Chicago Skyscrapers 1871–1934
By Thomas Leslie
University of Illinois Press, $40

The steel-and-glass giants that populate Chicago’s storied skyline have long been synonymous with giants of the architectural world. Our collective conscience, for the most part, recalls a litany of revered one-name wonders—Sullivan, Burnham, Holabird and Roche—whom we credit with delivering our soaring structural legacy to us on a neatly drafted platter. But, of course, the evolution of Chicago skyscrapers wasn’t nearly so simple.

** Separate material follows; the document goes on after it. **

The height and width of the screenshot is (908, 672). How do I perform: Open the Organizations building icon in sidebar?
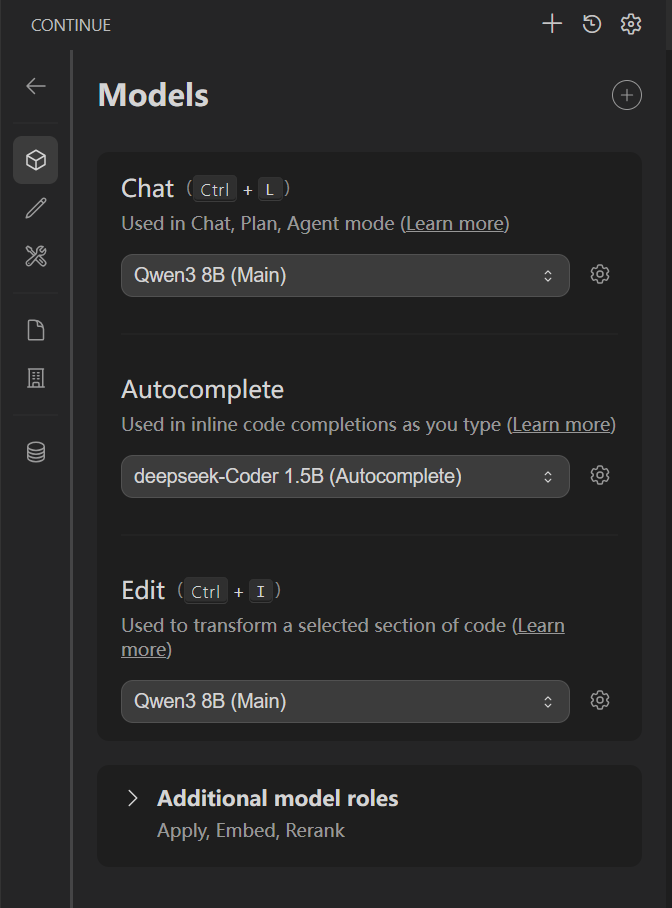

The penchant for building skyward in the late 19th and early 20th centuries was the result not only of innovative designers, but of strong currents of technological, economic, and social change. It seems a pretty obvious and practical thesis. But as Iowa State architecture professor Thomas Leslie demonstrates in his exhaustive new historical survey, Chicago Skyscrapers 1871–1934, it is actually a fact that has been traditionally left under-examined with the most influential authorities preferring instead to focus on the larger-than-life visionaries behind the buildings. Accordingly, Leslie’s study looks to fill in the holes his predecessors, like scholar Carl Condit, left gaping—from reconstruction following the Great Fire of 1871 to the Great Depression of the 1930s.

   

It is a meticulous effort. Leslie fills his deceptively dense pages with the reverberating impact developments like iron-reinforced skeletal framing, increasingly efficient elevators, electric lighting, fireproofing, and a volatile economy had on the city architecturally. Iconic structures from Burnham & Root’s 1882 Montauk Block to Howells and Hood’s gothic 1925 Tribune Tower sprang forth in a trial-and-error manner, Leslie shows, as the building climate, available materials, and current technological advances aligned. When massive brick skyscrapers, for example, gave way to hybrids of skeletal metal and brick, as in Holabird & Roche’s 1889 Tacoma building, the Tribune reported that Chicagoans had “an idea that it is a mere shell set up on pins, and that if two wide-awake blizzards should ever happen to meet in Chicago it would come down with a great flop from its high perch.” That led the architects to create more substantive-looking buildings for their next projects. Illustrative instances like this are numerous in the book, likely too numerous for a casual reader, but they accomplish the author’s goal of presenting a nuanced and collaborative Chicago architectural environment throughout these crucial decades.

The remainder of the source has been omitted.